- [Problem set]
1. In the Cross Currents exhibition text, what material are Hany Armanious's sculptures cast in?
2. Reproduce the Cross Currents exhibition text from "Objects and shapes" to "engaging and bemusing.".

Passage shown section start

January 20 – February 24, 2017
137 Bayswater Road
Rushcutters Bay, NSW, 2011
“Cross Currents” confronts multiple perspectives on the relationship of the viewer to an artwork. Included artists utilize systems of information, physical space, and shifting perceptions o conceived space. Calling on Nicolas Bourriaud’s Relational Aesthetics, the artist serves as a catalyst, or director. While relational art is not without attention to aesthetic, the artwork takes on a social form having little to do with its original purpose and objectivity. Inversely, actual space as ascertained through minimalism speaks to a positive and negative dissection of space. The opposing notions, dually addressed within the context of the exhibition, remain individually dependent on duration, a temporal space. Cross Currents explores the work of four artists pushing the boundaries on both formal and relational practices.
John Houck confronts a theory within the paradigm of intersubjectivity – the co-creation of a third entity within the analytic dyad (or the derivative by-product of the interaction of the minds of two people in a relationship). Houck applies the psychoanalytic concept to the interaction of photography and painting. Brushwork and the presence of the hand on the photographs activates the flatness of the picture plane, only to be counteracted by a pictorial space laden with images of objects laced with personal references and narrative.
Objects and shapes un-apologetically paired together in the cast resin sculptures of Hany Armanious create a language of analogies and allegories. The Sydney based, Egypt born artist (his own background a balance between two cultures) leaves the viewer with a proposed narrative between unexpected objects, at once engaging and bemusing.

Passage shown section end
Available data section start

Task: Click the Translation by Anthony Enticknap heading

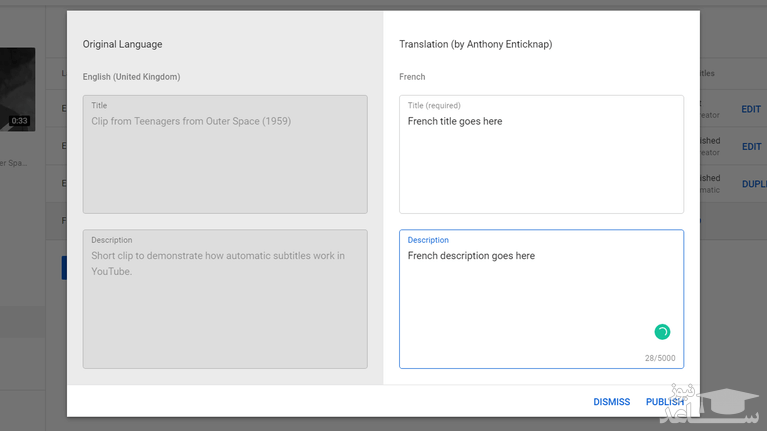Action: tap(475, 44)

Available data section end

- [Per-task outputs]
1. Resin.

2.
Objects and shapes un-apologetically paired together in the cast resin sculptures of Hany Armanious create a language of analogies and allegories. The Sydney based, Egypt born artist (his own background a balance between two cultures) leaves the viewer with a proposed narrative between unexpected objects, at once engaging and bemusing.